━━━━━ PAGE EXCERPT ━━━━━

**If X and Y are two sets such that n(X) = 17, n(Y) = 23 and n(X ∪ Y) = 38, find n(X ∩Y).**

Solution:

It is given that: n(X) = 17, n(Y) = 23, n(X ∪ Y) = 38

n(X ∩ Y) = ?

We know that, *n(X ∩Y) = n(X) + n(Y) – n(X∩Y)*

*38 = 17 + 23 – n(X ∩Y)*

*n(X ∩Y) = 40 – 38 = 2*

*Therefore** n(X ∩Y) = 2*

**If X and Y are two sets such that X ∪Y has 18 elements, X has 8 elements and Y has 15 elements; how many elements does X ∩Y have?**

Solution:

It is given that, n(X U Y) = 18, *n(X) = 8, n(Y) = 15*

We know that,

*n(X ∩Y) = n(X) + n(Y) – n(X∩Y)*

18 = 8 + 15 – *n(X∩Y)*

*n(X∩Y) = 23 – 18 = 5*

*n(X∩Y) = 5*

**In a group of 400 people, 250 can speak Hindi and 200 can speak English. How many people can speak both Hindi and English?**

Solution:

Let H be the set of people who speak Hindi, and E be the set of people who speak English

∴ n(H ∪ E) = 400, n(H) = 250, n(E) = 200

n(H ∩ E) = ?

We know that, n(Hz n(H ∩ E)

⇒ 400 = 450 – n(H ∩ E)

⇒ n(H ∩ E) = 450 – 400

∴ n(H ∩ E) = 50

Thus, 50 people can speak both Hindi and English.

**If S and T are two sets such that S has 21 elements, T has 32 elements, and S ∩ T has 11 elements, how many elements does S ∪ T have?**

Solution:

It is given that, n(S) = 21, n(T) = 32, n(S ∩ T) = 11

We know that, n (S ∪ T) = n (S) + n (T) – n (S ∩ T)

━━━━━

STATED PROBLEM A – In the set theory problems, list every single letter used as the name of a set.
STATED PROBLEM B – Summarize the set theory problems in two sentences.
STATED PROBLEM C – Transcribe the stretch of the set theory problems from "Let H be the" through "n(Hz n(H ∩ E)".

━━━━━ EXTRACTED DATA ━━━━━

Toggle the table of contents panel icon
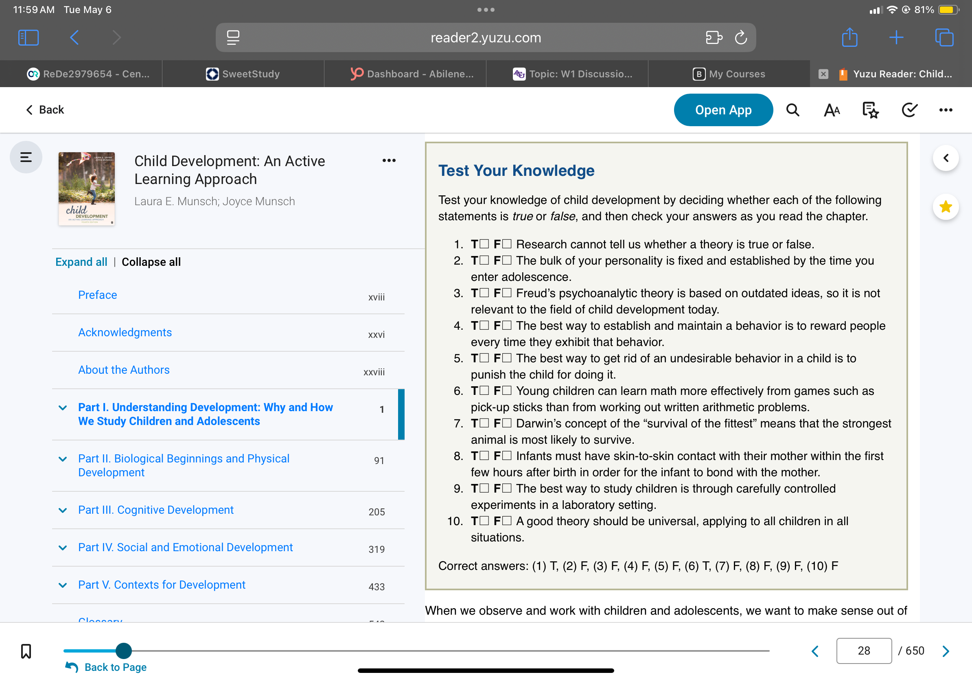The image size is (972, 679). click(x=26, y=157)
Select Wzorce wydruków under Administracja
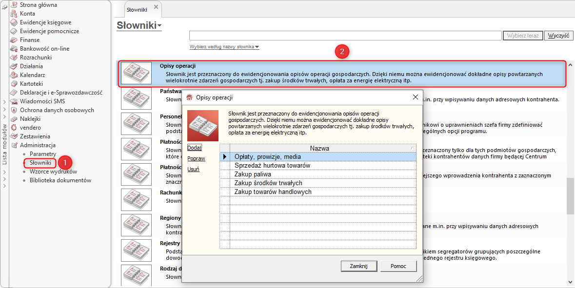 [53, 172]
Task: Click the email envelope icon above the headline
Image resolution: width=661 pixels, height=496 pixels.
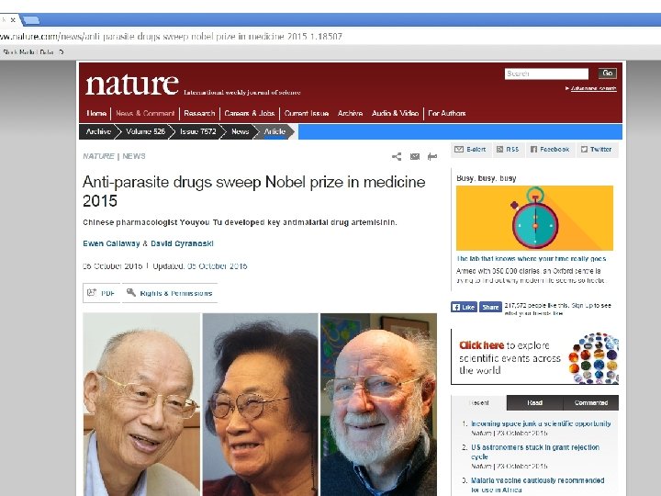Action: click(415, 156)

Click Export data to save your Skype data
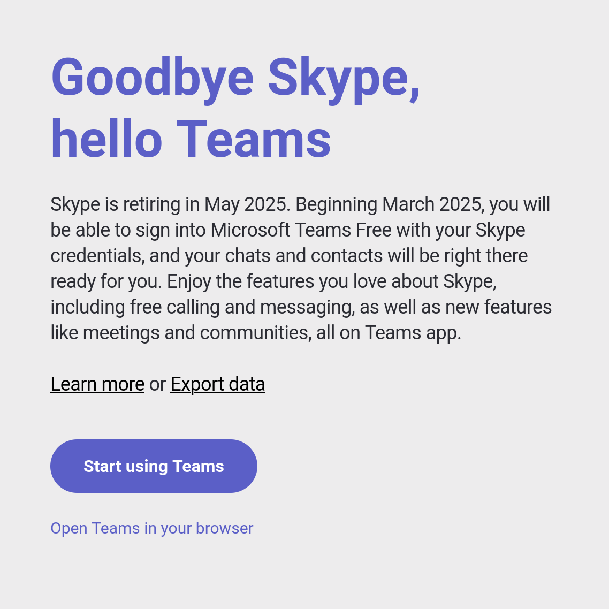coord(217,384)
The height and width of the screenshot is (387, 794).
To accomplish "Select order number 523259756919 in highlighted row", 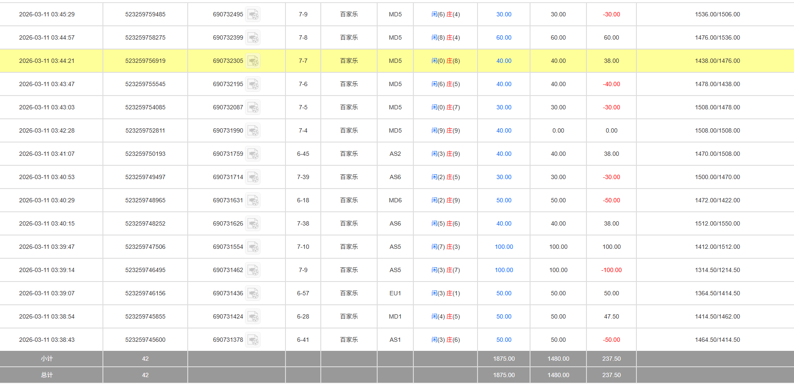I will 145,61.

━━━━━

CORRECT ANSWER A – X, Y, H, E, S, T

CORRECT ANSWER B – The page works through problems that use given counts of elements in two sets to find the size of their intersection or union. Its solutions find that n(X ∩ Y) is 2 in the first problem and 5 in the second, and that 50 of 400 people can speak both Hindi and English; the final problem asks for the size of S ∪ T when S has 21 elements, T has 32, and S ∩ T has 11.

CORRECT ANSWER C –
Let H be the set of people who speak Hindi, and E be the set of people who speak English

∴ n(H ∪ E) = 400, n(H) = 250, n(E) = 200

n(H ∩ E) = ?

We know that, n(Hz n(H ∩ E)